[Dataset excerpts]
--- START ---

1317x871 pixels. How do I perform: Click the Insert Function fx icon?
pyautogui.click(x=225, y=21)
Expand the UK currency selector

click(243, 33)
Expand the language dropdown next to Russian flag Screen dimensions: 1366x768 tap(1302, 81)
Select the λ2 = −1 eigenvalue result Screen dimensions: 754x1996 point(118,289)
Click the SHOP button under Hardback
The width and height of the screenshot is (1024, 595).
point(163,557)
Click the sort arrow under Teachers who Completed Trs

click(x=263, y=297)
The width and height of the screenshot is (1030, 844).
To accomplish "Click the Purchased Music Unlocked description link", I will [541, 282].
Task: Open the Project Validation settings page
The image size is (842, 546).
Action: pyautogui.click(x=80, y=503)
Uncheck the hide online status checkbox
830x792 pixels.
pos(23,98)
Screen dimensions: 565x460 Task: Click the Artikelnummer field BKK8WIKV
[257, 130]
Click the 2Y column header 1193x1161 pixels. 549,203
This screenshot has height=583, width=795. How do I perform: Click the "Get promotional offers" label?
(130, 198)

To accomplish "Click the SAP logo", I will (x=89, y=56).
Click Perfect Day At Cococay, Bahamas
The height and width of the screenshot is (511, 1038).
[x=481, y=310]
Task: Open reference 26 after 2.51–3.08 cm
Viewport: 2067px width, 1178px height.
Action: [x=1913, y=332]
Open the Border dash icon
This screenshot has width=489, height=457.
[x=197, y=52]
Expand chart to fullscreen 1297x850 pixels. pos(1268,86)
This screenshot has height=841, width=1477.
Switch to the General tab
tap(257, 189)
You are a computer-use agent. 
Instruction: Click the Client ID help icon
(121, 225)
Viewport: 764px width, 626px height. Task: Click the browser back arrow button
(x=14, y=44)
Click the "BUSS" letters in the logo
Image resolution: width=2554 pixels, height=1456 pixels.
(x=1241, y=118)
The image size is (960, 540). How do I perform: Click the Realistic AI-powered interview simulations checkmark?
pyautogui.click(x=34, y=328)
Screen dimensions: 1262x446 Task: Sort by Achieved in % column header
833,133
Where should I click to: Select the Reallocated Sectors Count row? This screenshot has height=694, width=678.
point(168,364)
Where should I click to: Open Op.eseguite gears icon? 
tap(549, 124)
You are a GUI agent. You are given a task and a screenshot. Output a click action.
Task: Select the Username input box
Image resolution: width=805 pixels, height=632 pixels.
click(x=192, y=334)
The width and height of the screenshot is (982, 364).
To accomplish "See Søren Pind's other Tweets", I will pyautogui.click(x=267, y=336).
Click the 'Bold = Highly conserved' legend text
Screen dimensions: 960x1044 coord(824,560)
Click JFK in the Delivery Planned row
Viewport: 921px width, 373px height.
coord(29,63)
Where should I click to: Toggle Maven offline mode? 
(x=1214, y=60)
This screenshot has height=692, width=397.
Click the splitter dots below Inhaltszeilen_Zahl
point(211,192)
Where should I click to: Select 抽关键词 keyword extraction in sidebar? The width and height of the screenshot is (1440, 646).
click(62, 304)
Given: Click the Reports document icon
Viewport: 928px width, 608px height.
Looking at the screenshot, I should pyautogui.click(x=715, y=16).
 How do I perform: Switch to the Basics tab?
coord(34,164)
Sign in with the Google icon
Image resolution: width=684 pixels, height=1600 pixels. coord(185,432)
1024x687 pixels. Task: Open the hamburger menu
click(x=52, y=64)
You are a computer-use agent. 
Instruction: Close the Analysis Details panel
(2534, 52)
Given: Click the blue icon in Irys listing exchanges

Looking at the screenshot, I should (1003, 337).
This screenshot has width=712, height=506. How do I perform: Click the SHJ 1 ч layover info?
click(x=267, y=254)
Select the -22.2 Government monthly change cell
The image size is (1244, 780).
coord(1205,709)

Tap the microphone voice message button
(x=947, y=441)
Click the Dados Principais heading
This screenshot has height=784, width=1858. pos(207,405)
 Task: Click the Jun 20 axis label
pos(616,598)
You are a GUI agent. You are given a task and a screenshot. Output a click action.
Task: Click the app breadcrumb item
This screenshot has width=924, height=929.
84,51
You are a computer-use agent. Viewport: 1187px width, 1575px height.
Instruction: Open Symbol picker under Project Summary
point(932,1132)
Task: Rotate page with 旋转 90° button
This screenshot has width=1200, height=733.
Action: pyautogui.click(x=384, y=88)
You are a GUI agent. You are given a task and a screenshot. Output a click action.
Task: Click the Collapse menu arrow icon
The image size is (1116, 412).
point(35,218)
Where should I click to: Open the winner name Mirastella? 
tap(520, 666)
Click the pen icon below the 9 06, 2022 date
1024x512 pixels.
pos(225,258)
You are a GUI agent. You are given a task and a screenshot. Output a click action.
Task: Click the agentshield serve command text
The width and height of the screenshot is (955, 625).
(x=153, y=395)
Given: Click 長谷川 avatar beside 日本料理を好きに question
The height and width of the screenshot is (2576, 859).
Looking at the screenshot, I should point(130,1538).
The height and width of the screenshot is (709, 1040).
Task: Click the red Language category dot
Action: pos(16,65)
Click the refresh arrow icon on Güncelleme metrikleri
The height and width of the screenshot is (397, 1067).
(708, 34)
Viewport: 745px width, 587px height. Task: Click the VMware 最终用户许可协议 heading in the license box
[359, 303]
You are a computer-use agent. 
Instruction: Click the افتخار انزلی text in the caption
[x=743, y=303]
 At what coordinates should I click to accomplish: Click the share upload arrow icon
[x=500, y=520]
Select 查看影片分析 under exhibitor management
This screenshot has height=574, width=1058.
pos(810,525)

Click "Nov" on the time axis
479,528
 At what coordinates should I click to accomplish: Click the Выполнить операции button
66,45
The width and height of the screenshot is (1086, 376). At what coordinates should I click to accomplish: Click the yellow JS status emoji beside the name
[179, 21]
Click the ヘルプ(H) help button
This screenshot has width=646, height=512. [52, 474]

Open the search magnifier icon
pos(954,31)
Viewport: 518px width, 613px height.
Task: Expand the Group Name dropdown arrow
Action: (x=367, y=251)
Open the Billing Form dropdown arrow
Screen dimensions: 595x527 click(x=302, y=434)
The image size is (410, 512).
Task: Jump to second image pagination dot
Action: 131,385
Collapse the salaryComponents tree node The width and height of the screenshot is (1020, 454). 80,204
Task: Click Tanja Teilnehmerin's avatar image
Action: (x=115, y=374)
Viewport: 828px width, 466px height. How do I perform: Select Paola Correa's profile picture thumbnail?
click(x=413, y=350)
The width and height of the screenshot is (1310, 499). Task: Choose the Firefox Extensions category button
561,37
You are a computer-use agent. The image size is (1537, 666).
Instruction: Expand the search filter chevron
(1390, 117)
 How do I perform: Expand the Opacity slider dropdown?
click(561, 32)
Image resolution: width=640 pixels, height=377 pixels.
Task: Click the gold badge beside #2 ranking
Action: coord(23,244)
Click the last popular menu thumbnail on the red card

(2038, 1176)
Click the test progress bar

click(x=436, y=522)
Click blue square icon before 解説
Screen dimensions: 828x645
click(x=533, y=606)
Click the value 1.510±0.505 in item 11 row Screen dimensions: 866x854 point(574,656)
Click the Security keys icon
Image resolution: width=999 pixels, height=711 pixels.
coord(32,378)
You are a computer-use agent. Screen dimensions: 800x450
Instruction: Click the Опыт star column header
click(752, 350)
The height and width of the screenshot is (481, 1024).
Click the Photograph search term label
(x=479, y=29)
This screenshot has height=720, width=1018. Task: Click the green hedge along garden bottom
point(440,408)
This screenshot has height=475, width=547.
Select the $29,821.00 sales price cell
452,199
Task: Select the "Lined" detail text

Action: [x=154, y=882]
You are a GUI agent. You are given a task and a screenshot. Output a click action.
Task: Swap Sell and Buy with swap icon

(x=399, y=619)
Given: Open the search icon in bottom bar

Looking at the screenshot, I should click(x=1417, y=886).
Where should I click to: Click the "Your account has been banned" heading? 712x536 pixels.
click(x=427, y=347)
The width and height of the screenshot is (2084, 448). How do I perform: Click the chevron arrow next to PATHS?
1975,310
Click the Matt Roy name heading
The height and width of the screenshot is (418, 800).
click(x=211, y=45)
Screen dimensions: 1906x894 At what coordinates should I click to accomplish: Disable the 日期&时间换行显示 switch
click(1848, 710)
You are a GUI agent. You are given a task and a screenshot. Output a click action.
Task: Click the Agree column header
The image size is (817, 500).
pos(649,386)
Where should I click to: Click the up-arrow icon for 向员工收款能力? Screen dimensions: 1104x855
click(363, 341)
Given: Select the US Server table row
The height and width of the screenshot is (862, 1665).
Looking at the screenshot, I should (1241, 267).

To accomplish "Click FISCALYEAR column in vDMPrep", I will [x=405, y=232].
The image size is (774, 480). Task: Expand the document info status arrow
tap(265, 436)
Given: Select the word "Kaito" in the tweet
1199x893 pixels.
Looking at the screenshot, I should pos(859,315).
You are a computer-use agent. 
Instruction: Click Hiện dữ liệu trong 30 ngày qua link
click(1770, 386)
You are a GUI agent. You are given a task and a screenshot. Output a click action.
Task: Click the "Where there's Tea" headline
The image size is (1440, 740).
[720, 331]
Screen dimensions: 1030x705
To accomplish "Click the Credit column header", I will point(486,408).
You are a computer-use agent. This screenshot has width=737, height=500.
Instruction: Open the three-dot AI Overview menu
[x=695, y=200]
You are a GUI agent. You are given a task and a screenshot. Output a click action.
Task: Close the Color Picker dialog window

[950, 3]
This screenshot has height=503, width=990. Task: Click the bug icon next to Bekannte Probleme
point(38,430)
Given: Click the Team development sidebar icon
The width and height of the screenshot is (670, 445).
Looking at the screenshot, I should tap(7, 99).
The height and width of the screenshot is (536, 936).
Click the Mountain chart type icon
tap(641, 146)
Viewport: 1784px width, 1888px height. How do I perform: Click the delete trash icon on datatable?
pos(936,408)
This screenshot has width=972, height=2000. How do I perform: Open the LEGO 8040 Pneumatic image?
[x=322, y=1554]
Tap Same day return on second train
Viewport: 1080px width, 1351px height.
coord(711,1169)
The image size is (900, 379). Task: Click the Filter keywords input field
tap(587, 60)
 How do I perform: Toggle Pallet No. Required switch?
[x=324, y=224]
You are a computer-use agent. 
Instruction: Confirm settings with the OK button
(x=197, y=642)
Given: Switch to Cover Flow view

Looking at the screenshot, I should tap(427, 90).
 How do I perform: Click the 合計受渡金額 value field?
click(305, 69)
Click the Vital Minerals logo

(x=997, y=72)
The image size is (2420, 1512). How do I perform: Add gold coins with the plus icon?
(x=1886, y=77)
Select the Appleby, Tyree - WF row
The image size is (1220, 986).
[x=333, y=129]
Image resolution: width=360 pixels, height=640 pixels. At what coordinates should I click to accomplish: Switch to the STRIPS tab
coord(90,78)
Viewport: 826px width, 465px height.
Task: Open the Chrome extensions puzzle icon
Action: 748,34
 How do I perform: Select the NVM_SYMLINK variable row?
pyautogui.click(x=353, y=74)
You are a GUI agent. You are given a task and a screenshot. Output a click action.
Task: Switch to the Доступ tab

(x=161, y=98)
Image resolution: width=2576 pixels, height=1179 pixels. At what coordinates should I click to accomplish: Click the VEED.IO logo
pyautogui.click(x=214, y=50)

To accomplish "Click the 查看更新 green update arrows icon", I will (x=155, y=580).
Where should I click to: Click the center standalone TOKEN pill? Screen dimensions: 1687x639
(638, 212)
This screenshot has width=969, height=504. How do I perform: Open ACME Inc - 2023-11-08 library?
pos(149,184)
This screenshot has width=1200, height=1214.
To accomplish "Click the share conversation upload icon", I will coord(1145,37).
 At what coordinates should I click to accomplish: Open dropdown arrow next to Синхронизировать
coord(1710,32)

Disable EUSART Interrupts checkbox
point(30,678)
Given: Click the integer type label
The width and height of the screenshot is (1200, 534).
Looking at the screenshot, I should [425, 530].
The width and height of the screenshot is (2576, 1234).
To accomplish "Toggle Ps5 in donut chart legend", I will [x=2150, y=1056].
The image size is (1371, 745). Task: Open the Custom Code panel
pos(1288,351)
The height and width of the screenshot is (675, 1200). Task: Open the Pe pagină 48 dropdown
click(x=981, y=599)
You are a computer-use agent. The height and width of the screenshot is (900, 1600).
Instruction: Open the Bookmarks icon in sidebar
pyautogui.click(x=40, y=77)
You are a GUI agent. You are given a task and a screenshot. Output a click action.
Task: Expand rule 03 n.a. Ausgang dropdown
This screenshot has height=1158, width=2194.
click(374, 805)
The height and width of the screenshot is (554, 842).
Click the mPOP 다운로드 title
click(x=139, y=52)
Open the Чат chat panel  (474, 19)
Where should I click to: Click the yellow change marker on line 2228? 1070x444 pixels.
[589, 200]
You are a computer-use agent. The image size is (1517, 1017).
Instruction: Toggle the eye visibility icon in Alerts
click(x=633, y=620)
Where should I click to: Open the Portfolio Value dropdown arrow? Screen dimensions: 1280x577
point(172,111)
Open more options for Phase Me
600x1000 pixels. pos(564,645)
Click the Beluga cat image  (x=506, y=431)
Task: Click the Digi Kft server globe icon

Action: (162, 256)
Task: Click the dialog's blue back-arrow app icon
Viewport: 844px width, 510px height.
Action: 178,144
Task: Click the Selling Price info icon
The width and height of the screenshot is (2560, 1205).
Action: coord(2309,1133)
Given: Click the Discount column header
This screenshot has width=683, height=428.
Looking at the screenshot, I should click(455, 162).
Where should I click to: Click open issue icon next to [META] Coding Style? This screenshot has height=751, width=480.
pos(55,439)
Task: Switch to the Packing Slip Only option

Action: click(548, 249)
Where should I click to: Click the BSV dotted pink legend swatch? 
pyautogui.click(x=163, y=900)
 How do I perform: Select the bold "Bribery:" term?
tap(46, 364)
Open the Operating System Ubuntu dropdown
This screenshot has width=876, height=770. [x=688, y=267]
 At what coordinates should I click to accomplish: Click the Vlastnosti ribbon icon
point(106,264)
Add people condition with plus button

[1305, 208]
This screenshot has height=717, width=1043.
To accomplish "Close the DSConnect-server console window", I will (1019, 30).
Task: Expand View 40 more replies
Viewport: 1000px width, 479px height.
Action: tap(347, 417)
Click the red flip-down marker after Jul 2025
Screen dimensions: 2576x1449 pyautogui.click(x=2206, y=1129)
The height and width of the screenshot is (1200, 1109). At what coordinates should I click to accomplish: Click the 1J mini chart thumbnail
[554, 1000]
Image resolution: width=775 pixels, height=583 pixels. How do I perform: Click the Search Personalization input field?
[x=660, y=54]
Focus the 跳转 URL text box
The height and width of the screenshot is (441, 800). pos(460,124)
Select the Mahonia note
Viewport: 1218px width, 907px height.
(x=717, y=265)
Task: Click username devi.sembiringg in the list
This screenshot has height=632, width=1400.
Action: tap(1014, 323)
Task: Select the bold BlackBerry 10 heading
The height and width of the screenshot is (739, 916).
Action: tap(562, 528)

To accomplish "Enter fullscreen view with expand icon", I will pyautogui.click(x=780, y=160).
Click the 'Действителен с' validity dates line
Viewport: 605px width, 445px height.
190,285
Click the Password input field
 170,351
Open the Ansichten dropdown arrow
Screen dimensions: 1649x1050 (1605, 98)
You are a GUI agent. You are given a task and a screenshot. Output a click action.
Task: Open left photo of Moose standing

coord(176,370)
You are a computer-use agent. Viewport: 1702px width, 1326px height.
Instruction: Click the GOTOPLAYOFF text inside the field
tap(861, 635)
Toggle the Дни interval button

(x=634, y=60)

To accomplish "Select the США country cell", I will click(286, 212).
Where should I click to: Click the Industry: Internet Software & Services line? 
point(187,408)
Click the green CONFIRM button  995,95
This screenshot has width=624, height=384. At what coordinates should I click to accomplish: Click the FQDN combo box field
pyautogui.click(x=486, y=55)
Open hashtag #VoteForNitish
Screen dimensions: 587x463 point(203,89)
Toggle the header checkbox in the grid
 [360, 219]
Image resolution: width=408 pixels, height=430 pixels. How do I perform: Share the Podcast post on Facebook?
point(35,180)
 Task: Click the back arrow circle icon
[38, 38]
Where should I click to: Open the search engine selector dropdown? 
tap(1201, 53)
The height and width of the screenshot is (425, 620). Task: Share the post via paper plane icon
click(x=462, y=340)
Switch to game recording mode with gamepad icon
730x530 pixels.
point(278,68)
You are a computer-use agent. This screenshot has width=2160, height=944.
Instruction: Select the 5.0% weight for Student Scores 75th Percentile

--- END ---

(How to complete this task)
Tally every line in these entries where the string "page" occurs. The tally alone is the answer.

(Solution for this exercise)
2